Not many players came off the final greens on the ninth and 18th holes at Prairie View Golf Club during the boys golf state tournament a year ago as frustrated as Michigan City's Nick Gushrowski, who carded an opening-round 87 before bouncing back to post a much cleaner 77 on the final day.
Skip ahead a year to Tuesday's opening round at the same course down in Carmel during the same tournament and Gushrowski, now a junior, got off to a better start, overcoming a bogey and a double bogey beginning on the back nine to finish with a 6-over par 78, He's eight shots back of leaders Nick Dentino (Carmel) and Kash Bellar (Peru) on the individual leaderboard, who both carded 2-under 70s in the first 18 holes to pace the field.
"It went pretty well," Gushrowski said after his round. "I had a shaky start going bogey, double, but it's not anything new for me here. That's how I started last year and my second round, too."
After dropping three strokes in the opening two holes of the tournament, Gushrowski settled down and birdied the 510-yard par-5 13th hole to get back to plus two early on in the day before conceding a stroke after on the par-4 16th hole to make the turn with a 39.

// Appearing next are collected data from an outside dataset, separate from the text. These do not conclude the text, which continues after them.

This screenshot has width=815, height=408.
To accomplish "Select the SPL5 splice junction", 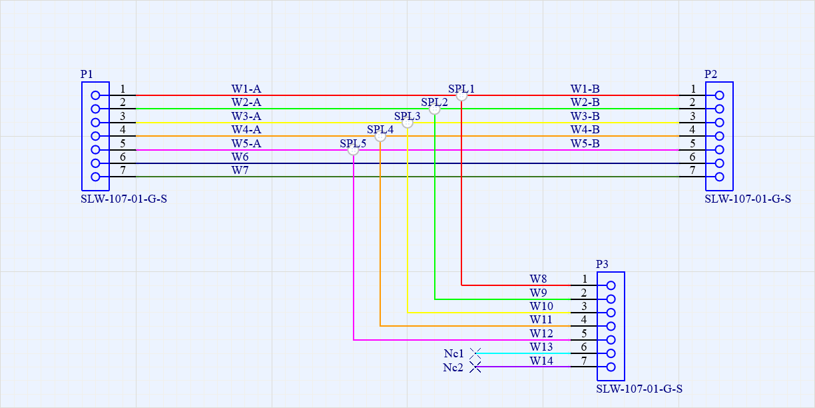I will tap(352, 151).
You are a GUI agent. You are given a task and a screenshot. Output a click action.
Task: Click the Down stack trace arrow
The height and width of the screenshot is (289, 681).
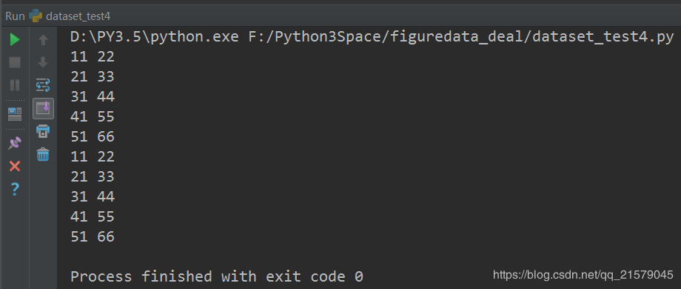tap(43, 62)
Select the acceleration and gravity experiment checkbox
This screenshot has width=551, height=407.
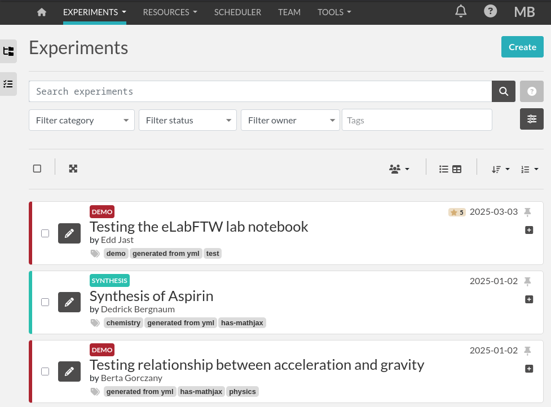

The finish of the day wasn't exactly what Gushrowski wanted to see — three bogeys in the final six holes including a double bogey on the par-4 ninth hole to cap his day — but where his irons lacked, his woods and putter bailed him out on more than one occassion.

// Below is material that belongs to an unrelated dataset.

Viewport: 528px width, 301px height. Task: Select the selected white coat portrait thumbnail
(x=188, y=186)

"My iron game is pretty weak right now. I'm going through a couple swing changes with them," Gushrowski said. "My driver and putter were really good. They really saved me some shots out there. The chipping on the course is a lot different to get used to. The type of grass on the greens aren't for balls that spin as much, so you really have to play for a lot more roll."
Gushrowski was pleased with the results, but knows there's plenty of work left to do to reach what coach Jeff Edinger calls "his ultimate goal" of medaling as one of the top 10 finishers in the tournament.
"It went well today. He shaved nine shots off his round here last year," Edinger said. "He really hit the ball well. The only two holes he didn't were the second hole and his 18th hole where he double bogeyed both holes, but other than that, I thought he hit the ball well all day."
Edinger credited the ups and downs of last year's opening round to Gushrowski sitting just four shots of a medal heading into today's round (six players tied at two over overall).
"We definitely had a much better gameplan on how to attack the golf course this time around," Edinger said. "We knew the spots where to miss and where you had to be on certain greens. Things like that helped, especially being that it's just the fifth time he's played a round (at Prairie View). That versus his very first competitive round there (last year) definitely helped out today."
With the unique tee pairings for the tournament having the leaders go off in the first groups, followed by the teams who qualified, and then the rest of the individual field, Gushrowski said it'll be a little weird playing in the third-to-last group with almost everybody out in front of him, but he's focused on the course, not the competition.
"There's a couple key holes out there for me personally for my game that I need to get through," he said. "Par would be great, bogey wouldn't be too bad, but I need to avoid the doubles and losing two shots on one hole. (No.) 11 is going to be one of those key holes. The pin position will be a lot easier on 11 (today). Getting a par there would be great considering how much trouble that hole's given me in the past."